Tunisians will vote on Monday on a constitution that would give President Kais Saied more powers, a key moment in his plan to overhaul the political system.
The referendum takes place a year to the day after Saied sacked the government and suspended parliament.
His opponents have called for a boycott, but while observers have predicted most Tunisians will snub the poll, few doubt the charter will pass.
“The biggest unknown in this referendum is the turnout and whether it will be low or very low,” said analyst Youssef Cherif.
Those who vote yes “will do so either because they like the president or because they hate those who have governed Tunisia” since the 2011 uprising that toppled Zine El Abidine Ben Ali, he added.
The text aims to replace the mixed presidential-parliamentary system enshrined in a 2014 constitution, which saw Tunisia praised as the sole democracy to emerge from the 2011 Arab uprisings.
The leader of Saied’s “new republic” would have ultimate executive power and would appoint a government without the need for a confidence vote in parliament.
The president would also head the armed forces and appoint judges, who would be banned from striking.
Saied’s rivals, including the Ennahdha party that has dominated Tunisian politics since 2011, accuse him of dragging the country back to autocracy.
The process leading up to the referendum has also been widely criticized.
“People don’t know what they’re voting on, or why,” Cherif said.
Political analyst Hamadi Redissi said that, unlike in 2014, there was little debate involving all stakeholders over the text that was “hastily written in just a few weeks.”
Saied, who since last year has ruled by decree and seized control of the judiciary and the electoral board, held an online public consultation ostensibly meant to guide a committee in drafting a new constitution.
But Sadeq Belaid, the legal expert who led that process has disavowed Saied’s draft, saying it was “completely different” from what his committee had submitted and warning it could install “a dictatorial regime.”
Saied released a slightly amended document little more than two weeks before the vote, but even under the new draft, the president would be virtually impossible to force out of office.
Redissi said the country would not become like China or Egypt but could end up resembling Turkey or Russia.
Isabelle Werenfels, researcher at German think tank SWP, warned Tunisia was “moving toward a closed system.”
“If you look at the ongoing dismantling of institutions for monitoring freedom, democracy, and new rules, it looks like the net is tightening,” she said.
Campaigning by those registered to publicly express a position on the constitution has been lukewarm.
Just seven organizations or people are registered for the “no” campaign, compared with 144 for “yes.”

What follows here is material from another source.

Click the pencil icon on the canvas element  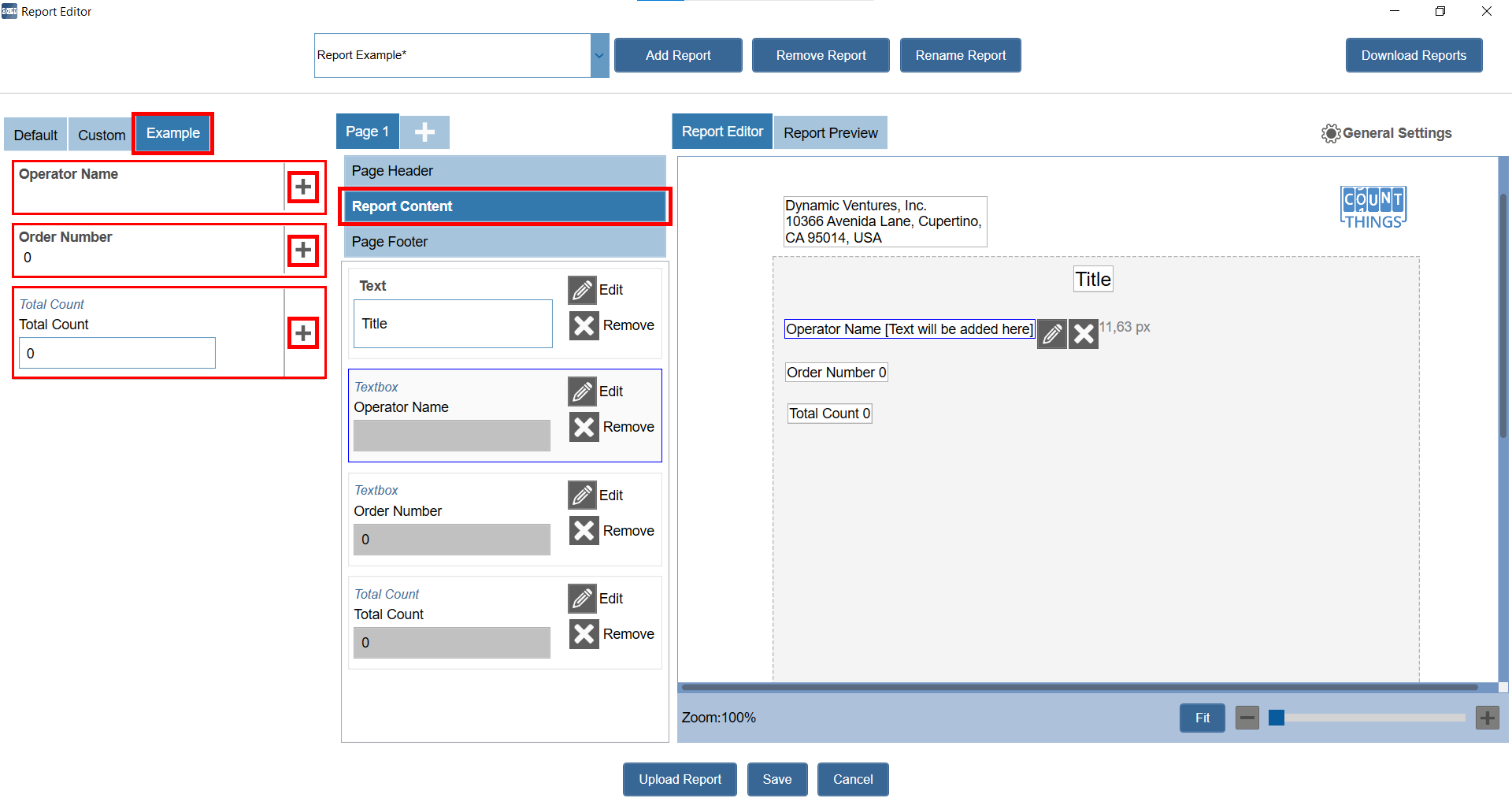point(1051,334)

Billboards bearing the Tunisian flag have appeared in Tunis carrying a sentence from an open letter published by Saied, urging a “yes” vote “so the state does not falter and so the goals of the revolution are achieved.”

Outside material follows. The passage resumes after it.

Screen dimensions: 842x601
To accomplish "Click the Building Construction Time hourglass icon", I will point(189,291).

While recent elections have seen low participation, Saied himself, a former legal scholar seen as incorruptible and removed from the widely mistrusted political elite, was elected in a 2019 landslide on 58 percent turnout.

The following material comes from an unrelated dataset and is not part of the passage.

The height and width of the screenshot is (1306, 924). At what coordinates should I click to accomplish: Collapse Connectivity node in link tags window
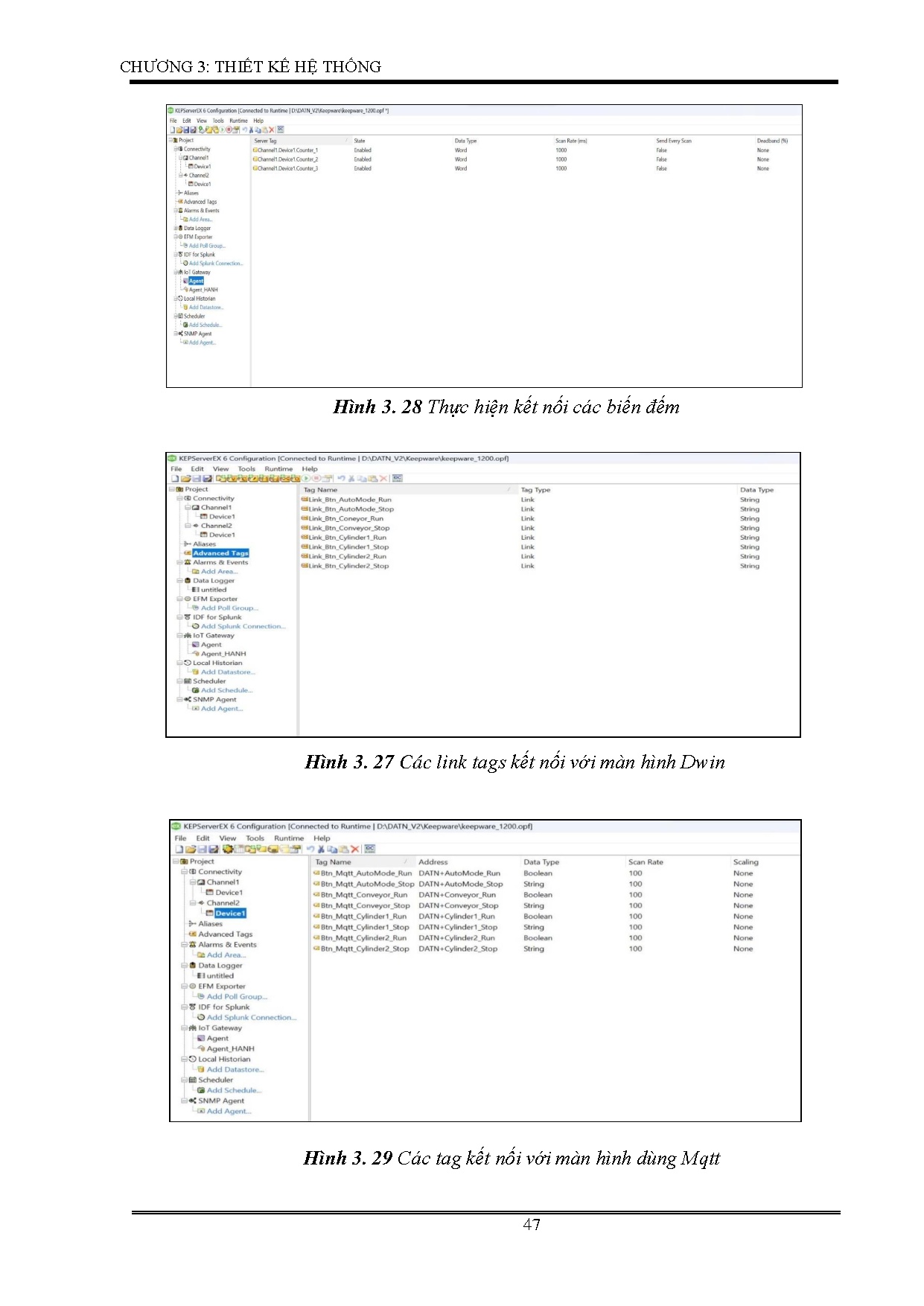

Today, Tunisians are dealing with grinding economic woes aggravated by the coronavirus pandemic and the war in Ukraine, and “very few people are interested in politics,” Cherif said.
Saied will urgently need to find solutions for an economy dogged by high inflation, youth unemployment as high as 40 percent and a third of the population facing poverty.
The country is in negotiations with the International Monetary Fund for a bailout package, but experts have warned that the liberalizing reforms the lender is likely to demand in exchange could spark social unrest.
Meanwhile, fears are growing for Tunisia’s widely praised, if faulty, democracy.
Freedom House and The Economist had already reclassified Tunisia from “free” to “partially free,” Cherif noted.
“The fact that people can express themselves freely or go and vote ‘no’ without going to prison shows that we’re not in a traditional dictatorship,” he said.
But, he added, “this constitution could create an authoritarian regime resembling the regimes Tunisia experienced before 2011.”